* ACTION ITEM *
In the data below, restate exactly the lines from the one with "Instruction: Enable the" to the final line, both included, but not the pictures.
....
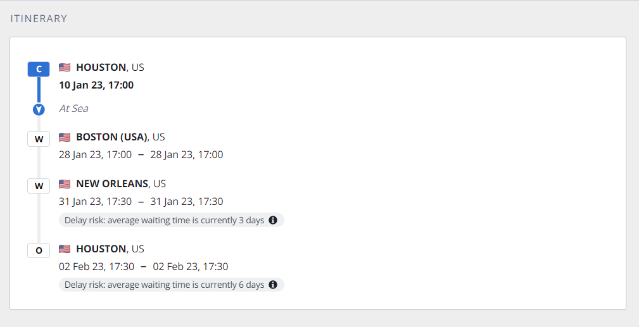Viewport: 639px width, 327px height.
Task: Click the At Sea status label
Action: [x=73, y=108]
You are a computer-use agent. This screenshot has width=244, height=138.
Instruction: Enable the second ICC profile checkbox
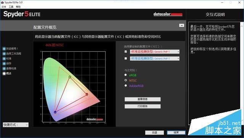tap(126, 58)
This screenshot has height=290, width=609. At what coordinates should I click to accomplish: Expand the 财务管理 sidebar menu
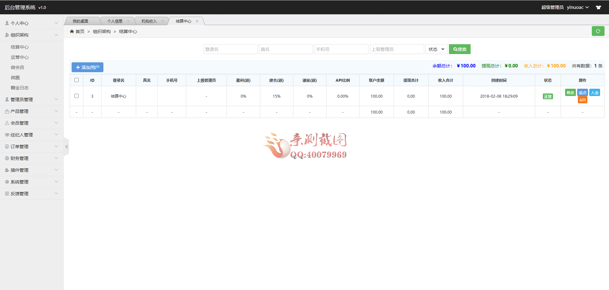point(32,158)
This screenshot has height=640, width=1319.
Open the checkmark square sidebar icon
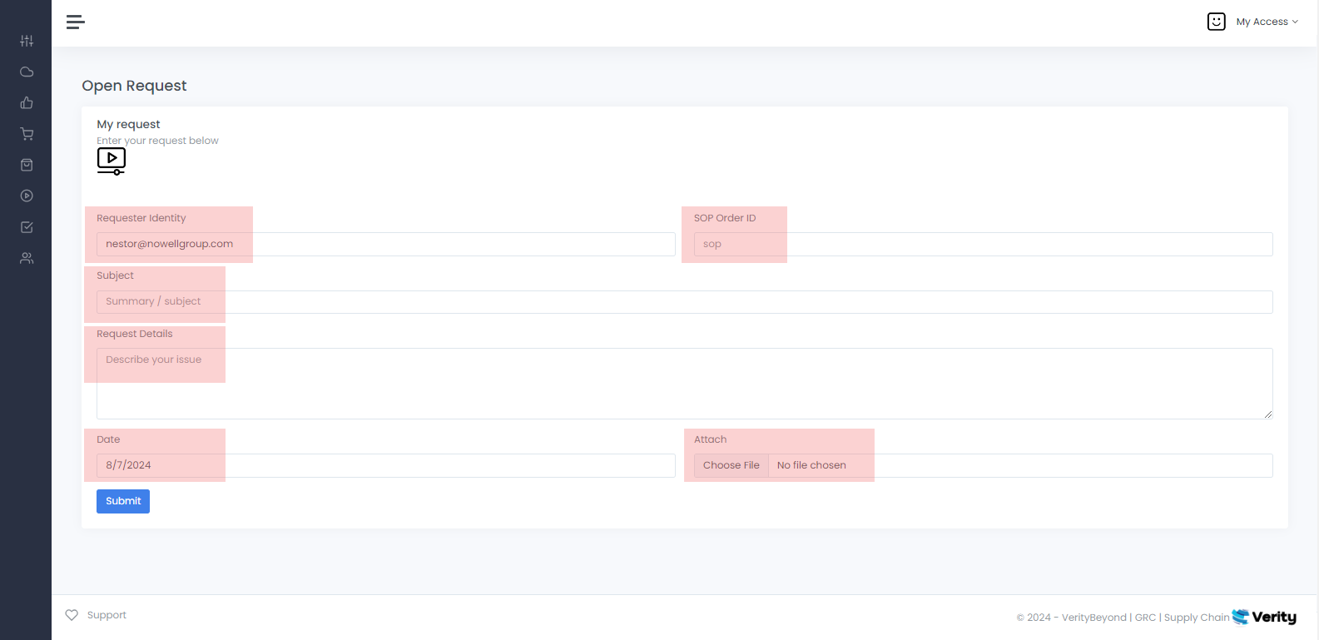click(x=27, y=227)
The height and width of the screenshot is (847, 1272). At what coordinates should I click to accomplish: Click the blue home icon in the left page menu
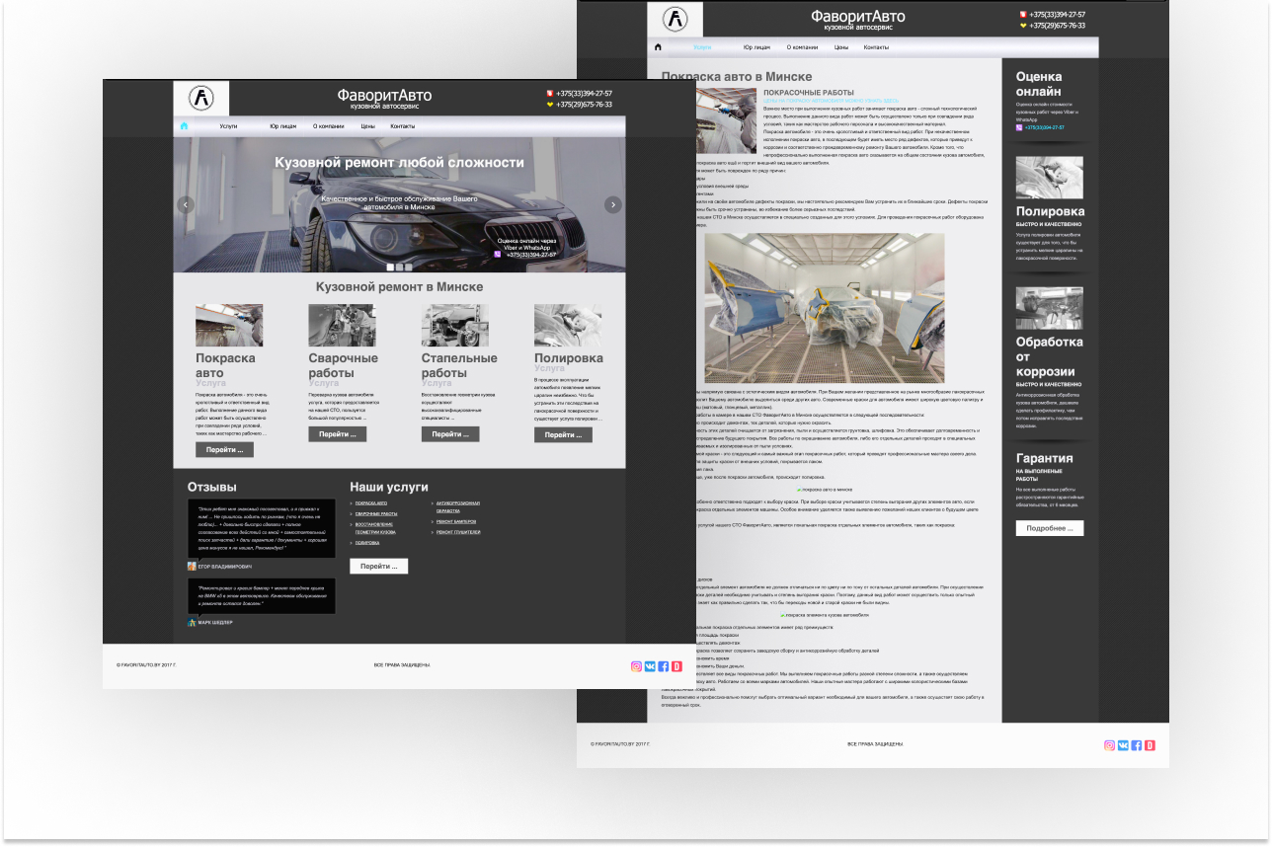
....
* FINISHED EXERCISE *
Instruction: Enable the second ICC profile checkbox
tap(126, 58)
This screenshot has height=290, width=609. At what coordinates should I click to accomplish: Expand the 财务管理 sidebar menu
point(32,158)
This screenshot has height=640, width=1319.
Open the checkmark square sidebar icon
click(x=27, y=227)
The height and width of the screenshot is (847, 1272). At what coordinates should I click to accomplish: Click the blue home icon in the left page menu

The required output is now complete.